>> BEGIN
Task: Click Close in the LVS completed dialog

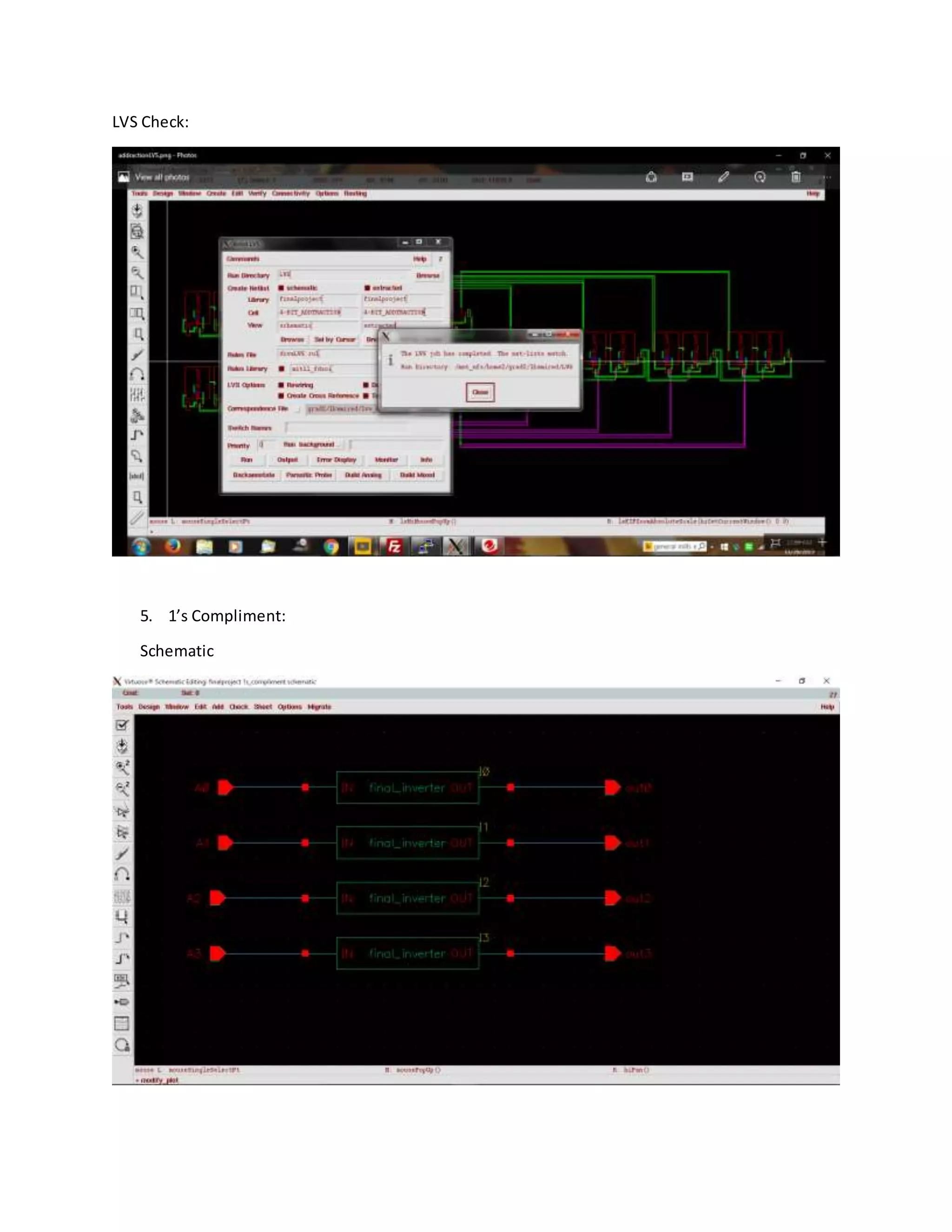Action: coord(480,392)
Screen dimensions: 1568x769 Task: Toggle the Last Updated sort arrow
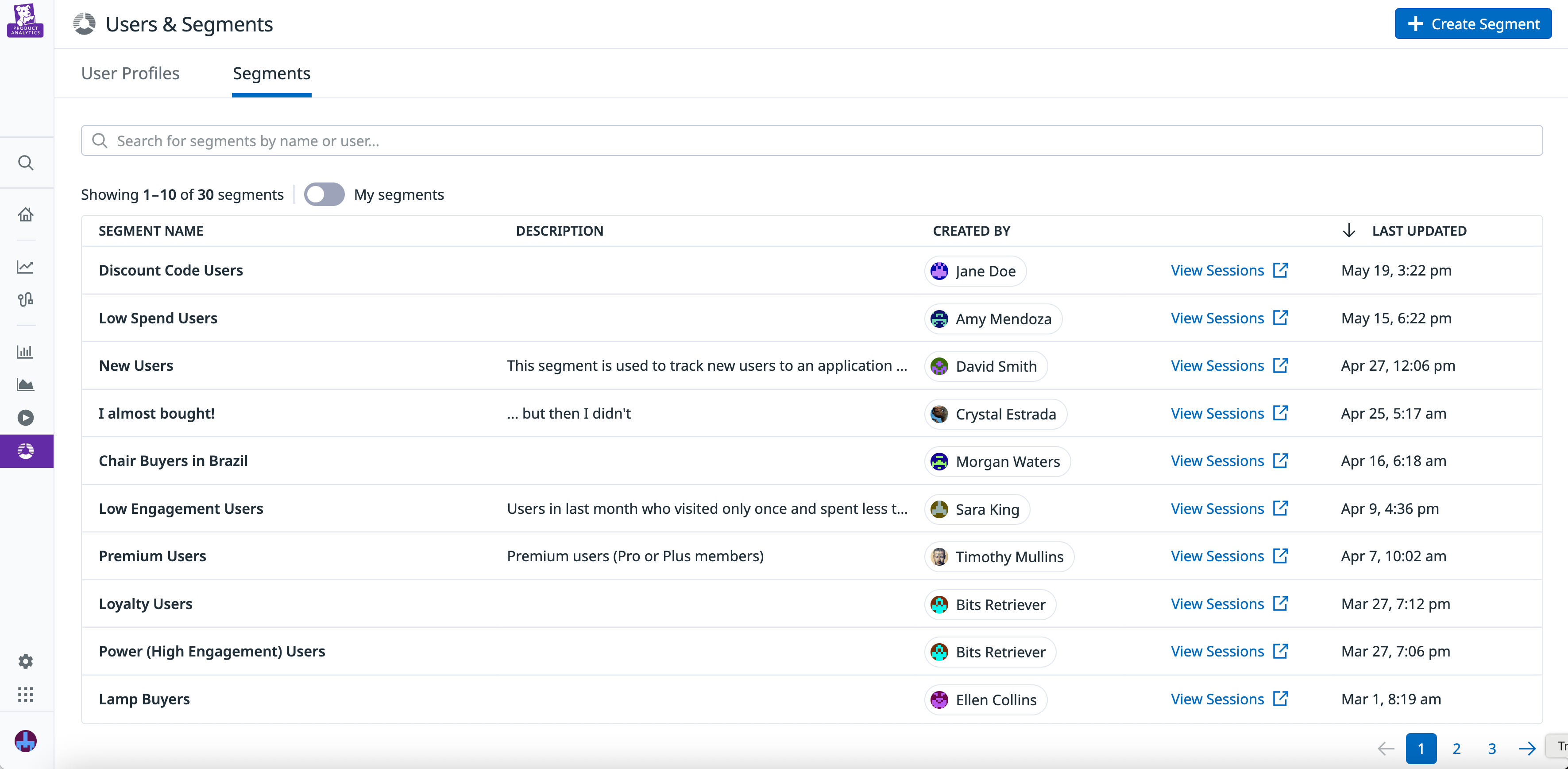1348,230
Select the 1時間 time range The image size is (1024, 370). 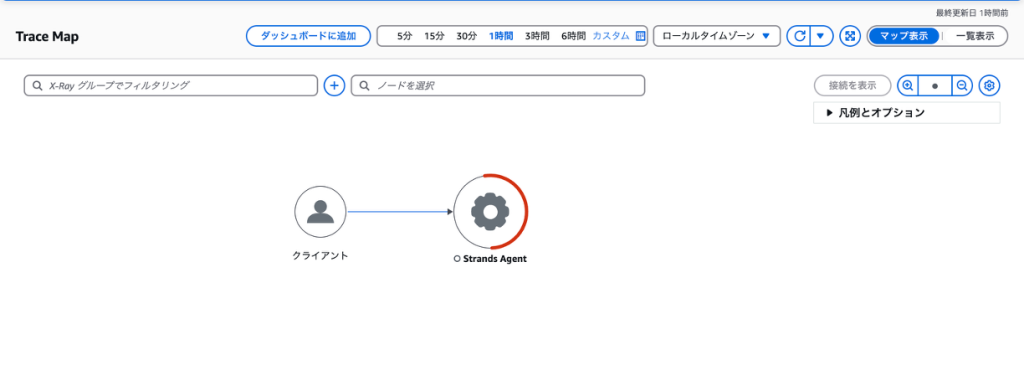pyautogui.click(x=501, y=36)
>> END
GIVEN INSTRUCTION -
Please pull together every line from the items above that contains the word "Task", and copy each one unchanged.

RESULT -
Task: Click Close in the LVS completed dialog
Screen dimensions: 1568x769 Task: Toggle the Last Updated sort arrow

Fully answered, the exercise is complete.